A lot of the work I do, for me, is centered in radical politics. I don’t think that when people think of farmers, they think about farming as being really rooted in this idea of creating systems that work for ourselves which are outside of existing systems. Many of us are here trying to create the networks that will support our communities when we’re no longer getting existing system supports. I think the pandemic really opened people’s eyes to how unrealistic our existence is. We had been able to survive on consumerist goods that were readily available at really cheap prices, but are based off of the exploitation of people around the world in ways that cannot continue.
Many of my peers who are growing and farming are trying to figure out how we can at least mitigate some of the losses when those systems are proven to be fragile and they actually do start collapsing. When it gets really hard out here, that’s what keeps me going. I remember during those first few weeks of the pandemic, when no one really knew what was going on and we had no idea what would happen. We already had seeds in the ground, and I thought, “If things get really bad, at least my neighbors are going to eat.” That’s what so many other farmers were thinking, and I’m glad that people realized that in the moment.

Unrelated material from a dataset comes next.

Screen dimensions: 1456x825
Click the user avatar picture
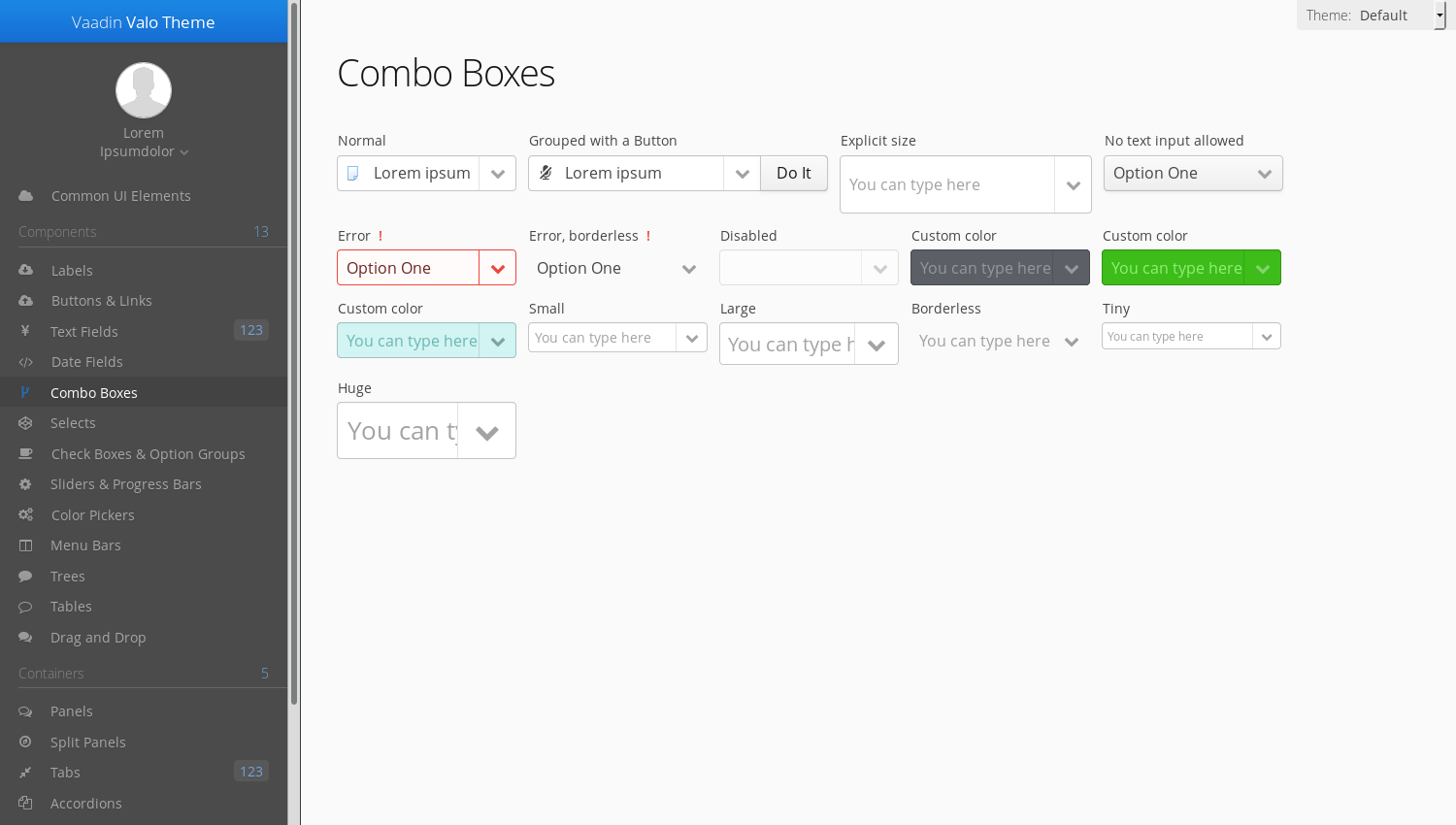[x=144, y=90]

It's heart work – the three H’s: head, heart and hands. I feel so honored and privileged to be able to build this relationship with my community and provide healthy and nutritious food, and meet all the beings in this space. People express their gratitude [to farmers] all the time, but what does it actually mean?
Thanks to the person who owns this land, we’re able to have a no-cost lease, which is really important. We need more people who are willing to do that. There are too many people who have a spare acre in their backyard and they’re going to charge a farmer $2,000 a month to farm it. But, what are they doing with the land otherwise? It’s literally dust. Then we come and put our heart and soul into the land and make it into something, and they think they can make a profit. That’s not what it should be about. It’s really about challenging those people with resources to start thinking of ways in which they can offer those resources to people who are trying to do good work, and who are trying to support and keep our communities alive.